Start of Provided entries

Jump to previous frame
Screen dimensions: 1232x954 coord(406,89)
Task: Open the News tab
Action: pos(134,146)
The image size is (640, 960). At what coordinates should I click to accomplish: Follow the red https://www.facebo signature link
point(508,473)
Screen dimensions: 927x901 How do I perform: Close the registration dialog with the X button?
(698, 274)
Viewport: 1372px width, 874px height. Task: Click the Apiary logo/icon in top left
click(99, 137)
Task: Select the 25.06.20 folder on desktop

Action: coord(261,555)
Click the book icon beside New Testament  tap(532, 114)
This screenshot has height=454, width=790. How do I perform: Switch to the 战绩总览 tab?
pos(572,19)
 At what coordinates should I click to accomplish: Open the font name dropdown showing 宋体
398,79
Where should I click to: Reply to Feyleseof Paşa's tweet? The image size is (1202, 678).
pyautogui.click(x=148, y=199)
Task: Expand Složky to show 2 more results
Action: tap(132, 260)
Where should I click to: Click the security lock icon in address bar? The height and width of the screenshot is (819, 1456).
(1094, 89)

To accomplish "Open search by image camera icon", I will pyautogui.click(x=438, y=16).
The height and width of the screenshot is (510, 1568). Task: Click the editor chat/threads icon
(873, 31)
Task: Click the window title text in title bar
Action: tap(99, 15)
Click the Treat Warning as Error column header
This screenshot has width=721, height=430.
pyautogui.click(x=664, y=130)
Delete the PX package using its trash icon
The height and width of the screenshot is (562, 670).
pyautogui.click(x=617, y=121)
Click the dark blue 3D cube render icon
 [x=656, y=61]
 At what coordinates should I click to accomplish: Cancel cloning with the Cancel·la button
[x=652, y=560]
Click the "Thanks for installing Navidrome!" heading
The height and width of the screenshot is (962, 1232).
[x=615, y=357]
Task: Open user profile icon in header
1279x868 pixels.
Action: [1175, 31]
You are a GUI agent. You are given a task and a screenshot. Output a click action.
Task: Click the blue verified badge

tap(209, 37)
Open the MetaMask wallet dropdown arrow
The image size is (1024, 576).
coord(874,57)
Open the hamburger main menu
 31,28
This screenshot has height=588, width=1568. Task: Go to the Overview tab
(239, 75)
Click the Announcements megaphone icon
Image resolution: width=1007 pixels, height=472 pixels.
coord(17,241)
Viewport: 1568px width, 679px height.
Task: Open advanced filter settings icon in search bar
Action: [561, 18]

End of Provided entries

• Assignment:
Only an exact transcription of all the entries will do.

• Answer for the task:
Jump to previous frame
Screen dimensions: 1232x954 coord(406,89)
Task: Open the News tab
Action: pos(134,146)
The image size is (640, 960). At what coordinates should I click to accomplish: Follow the red https://www.facebo signature link
point(508,473)
Screen dimensions: 927x901 How do I perform: Close the registration dialog with the X button?
(698, 274)
Viewport: 1372px width, 874px height. Task: Click the Apiary logo/icon in top left
click(99, 137)
Task: Select the 25.06.20 folder on desktop

Action: coord(261,555)
Click the book icon beside New Testament  tap(532, 114)
This screenshot has height=454, width=790. How do I perform: Switch to the 战绩总览 tab?
pos(572,19)
 At what coordinates should I click to accomplish: Open the font name dropdown showing 宋体
398,79
Where should I click to: Reply to Feyleseof Paşa's tweet? The image size is (1202, 678).
pyautogui.click(x=148, y=199)
Task: Expand Složky to show 2 more results
Action: tap(132, 260)
Where should I click to: Click the security lock icon in address bar? The height and width of the screenshot is (819, 1456).
(1094, 89)

To accomplish "Open search by image camera icon", I will pyautogui.click(x=438, y=16).
The height and width of the screenshot is (510, 1568). Task: Click the editor chat/threads icon
(873, 31)
Task: Click the window title text in title bar
Action: tap(99, 15)
Click the Treat Warning as Error column header
This screenshot has width=721, height=430.
pyautogui.click(x=664, y=130)
Delete the PX package using its trash icon
The height and width of the screenshot is (562, 670).
pyautogui.click(x=617, y=121)
Click the dark blue 3D cube render icon
 [x=656, y=61]
 At what coordinates should I click to accomplish: Cancel cloning with the Cancel·la button
[x=652, y=560]
Click the "Thanks for installing Navidrome!" heading
The height and width of the screenshot is (962, 1232).
[x=615, y=357]
Task: Open user profile icon in header
1279x868 pixels.
Action: [1175, 31]
You are a GUI agent. You are given a task and a screenshot. Output a click action.
Task: Click the blue verified badge

tap(209, 37)
Open the MetaMask wallet dropdown arrow
The image size is (1024, 576).
coord(874,57)
Open the hamburger main menu
 31,28
This screenshot has height=588, width=1568. Task: Go to the Overview tab
(239, 75)
Click the Announcements megaphone icon
Image resolution: width=1007 pixels, height=472 pixels.
coord(17,241)
Viewport: 1568px width, 679px height.
Task: Open advanced filter settings icon in search bar
Action: [561, 18]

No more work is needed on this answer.